Personally, I always install XP with the "classic" Win2k-like appearance
and have noticed no problems at all with wx in this configuration.

> ... nor with the code bloat.

There is no bloat. wx is a comprehensive and fully-featured toolkit and as
such it does contain a lot of code. If you use all the fetaures then you do
get a big application footprint, but it isn't "bloat". If you don't use the
features they needn't take any space (unless you link against a DLL
containing the full library). Note that other toolkits -- like MFC and Qt
-- are also not small (though MFC is supplied with Windows, so at least one
doesn't have to ship it).

> Developers may not be happy with its lack of support for MDI.

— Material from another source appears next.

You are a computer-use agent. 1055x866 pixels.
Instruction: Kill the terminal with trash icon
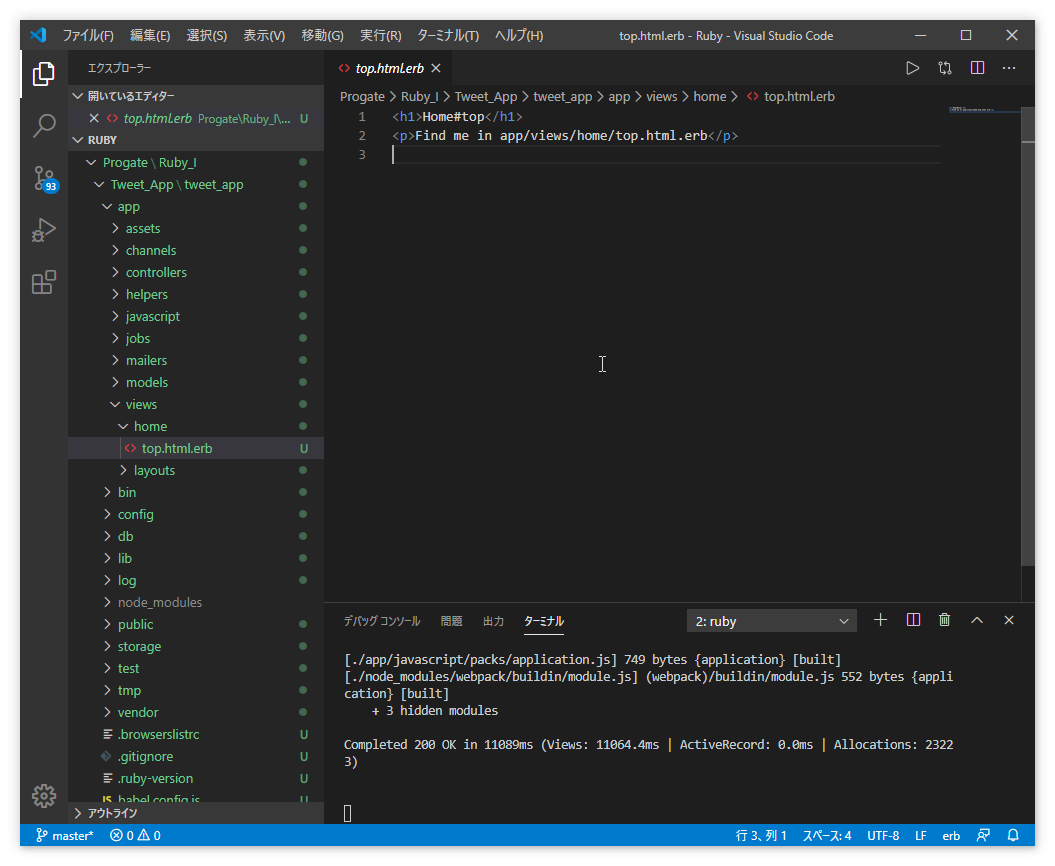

wx doesn't (or didn't, last time I looked) support MDI applications whose
document windows are children of a main frame window on non-windows
platforms -- or rather on platforms that don't support window decorations
(e.g. title bar, etc) on non-top-level windows. The reason for that is
simply that on those platforms child windows of that type are not supported
by the underlying widget-set, and so Windows-like MDI applications would be
(a) hard to implement on those platforms, and (b) unfamiliar to users of
the platform.

That's not a complete answer, of course. There's no reason why a developer
shouldn't seek to write apps using child windows on, say, linux (and there
are toolkits running on top of wx that make it possible) but it's a
reasonable excuse.

wx *does* fully support MDI applications using multiple top-level Windows
(which seems to be the current vogue on Win32, anyway) on all platforms,
and can with only a little extra effort support MDI with child windows on
Win32 and with multiple top-level windows on linux from the same codebase.

> MFC is clearly a dead end., but safe for a while yet ...

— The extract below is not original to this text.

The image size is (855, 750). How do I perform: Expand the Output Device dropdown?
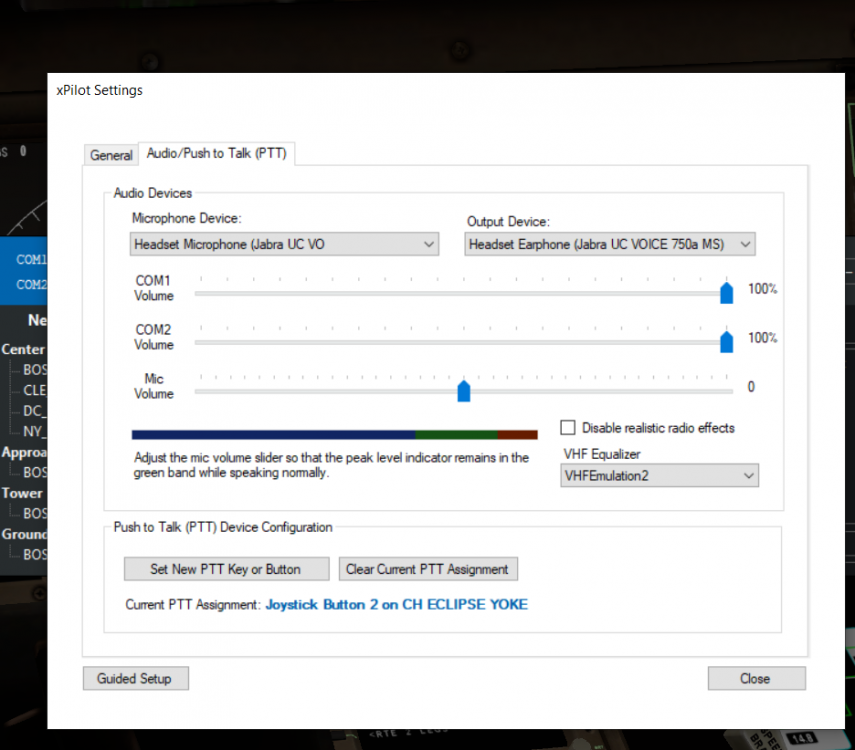(x=610, y=244)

It's not clear to ME that MFC is a dead end. It remains the best framework
for single-platform native-code Windows application development and seems
likely to continue to be so for as long as there is native-code development
on the Windows platform.

> ... while QT and .Net are other options.

Qt is a direct competitor to wx as a cross-platform GUI framework. It has
many of the same advantages and disadvantages as wx, and a heft price-tag.

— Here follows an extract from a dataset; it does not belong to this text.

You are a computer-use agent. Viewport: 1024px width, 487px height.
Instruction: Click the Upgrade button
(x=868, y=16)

NET isn't directly a competitor to wx and Qt, it doesn't provide
cross-plaform GUI capability, which is the main advantage these toolkits
offer (Winforms is a pretty poor GUI target, and Mono doesn't implement it
fully). What .NET is good for -- and what Java is good for, too -- is web
application development, and web applications are not (nor will they ever
be) all there is to programming.

Cheers,
Daniel.


.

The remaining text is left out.